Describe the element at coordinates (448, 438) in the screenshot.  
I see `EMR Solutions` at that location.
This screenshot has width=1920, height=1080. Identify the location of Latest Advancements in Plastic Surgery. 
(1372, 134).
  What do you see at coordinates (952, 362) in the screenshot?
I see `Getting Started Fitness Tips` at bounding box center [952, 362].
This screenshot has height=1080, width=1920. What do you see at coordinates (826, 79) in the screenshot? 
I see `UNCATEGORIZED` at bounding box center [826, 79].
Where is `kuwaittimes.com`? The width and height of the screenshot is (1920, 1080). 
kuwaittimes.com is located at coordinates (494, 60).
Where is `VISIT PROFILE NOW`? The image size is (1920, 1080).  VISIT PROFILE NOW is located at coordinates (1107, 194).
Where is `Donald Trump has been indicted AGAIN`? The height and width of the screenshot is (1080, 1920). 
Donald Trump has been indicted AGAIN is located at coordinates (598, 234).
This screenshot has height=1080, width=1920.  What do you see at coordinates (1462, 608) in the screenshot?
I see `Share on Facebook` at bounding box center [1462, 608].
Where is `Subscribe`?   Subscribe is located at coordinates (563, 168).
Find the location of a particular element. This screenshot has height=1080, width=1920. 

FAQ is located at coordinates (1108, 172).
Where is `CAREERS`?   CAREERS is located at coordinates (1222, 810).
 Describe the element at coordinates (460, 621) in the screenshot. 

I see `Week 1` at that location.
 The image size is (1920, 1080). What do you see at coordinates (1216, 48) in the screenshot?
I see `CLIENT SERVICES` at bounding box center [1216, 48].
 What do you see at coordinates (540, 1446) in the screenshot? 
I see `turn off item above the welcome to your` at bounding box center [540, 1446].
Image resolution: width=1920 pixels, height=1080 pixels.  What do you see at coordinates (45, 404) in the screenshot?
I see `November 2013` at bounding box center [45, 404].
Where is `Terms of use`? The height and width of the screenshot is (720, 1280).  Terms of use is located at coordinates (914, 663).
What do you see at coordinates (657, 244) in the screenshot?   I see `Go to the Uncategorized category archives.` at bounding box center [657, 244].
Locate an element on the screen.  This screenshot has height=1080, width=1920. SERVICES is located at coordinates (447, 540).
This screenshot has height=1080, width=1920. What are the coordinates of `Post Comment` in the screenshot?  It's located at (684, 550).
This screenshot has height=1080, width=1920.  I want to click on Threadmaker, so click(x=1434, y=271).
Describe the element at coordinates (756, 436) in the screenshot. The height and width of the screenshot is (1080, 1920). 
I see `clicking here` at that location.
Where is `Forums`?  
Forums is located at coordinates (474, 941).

WORK TO DO ::
Pick out each line of the listing above that contains the word "located".

OUTPUT ::
kuwaittimes.com is located at coordinates (494, 60).
Where is `VISIT PROFILE NOW`? The image size is (1920, 1080).  VISIT PROFILE NOW is located at coordinates (1107, 194).
Donald Trump has been indicted AGAIN is located at coordinates (598, 234).
Where is `Subscribe`?   Subscribe is located at coordinates (563, 168).
FAQ is located at coordinates (1108, 172).
Where is `CAREERS`?   CAREERS is located at coordinates (1222, 810).
Where is `Terms of use`? The height and width of the screenshot is (720, 1280).  Terms of use is located at coordinates (914, 663).
Locate an element on the screen.  This screenshot has height=1080, width=1920. SERVICES is located at coordinates (447, 540).
This screenshot has height=1080, width=1920. What are the coordinates of `Post Comment` in the screenshot?  It's located at (684, 550).
Forums is located at coordinates (474, 941).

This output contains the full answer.